* Data
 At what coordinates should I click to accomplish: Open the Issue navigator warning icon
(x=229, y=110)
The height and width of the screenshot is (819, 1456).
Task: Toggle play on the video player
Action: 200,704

* Short problem
Return the records above verbatim, line for line and in their original order.

* Finished exercise
 At what coordinates should I click to accomplish: Open the Issue navigator warning icon
(x=229, y=110)
The height and width of the screenshot is (819, 1456).
Task: Toggle play on the video player
Action: 200,704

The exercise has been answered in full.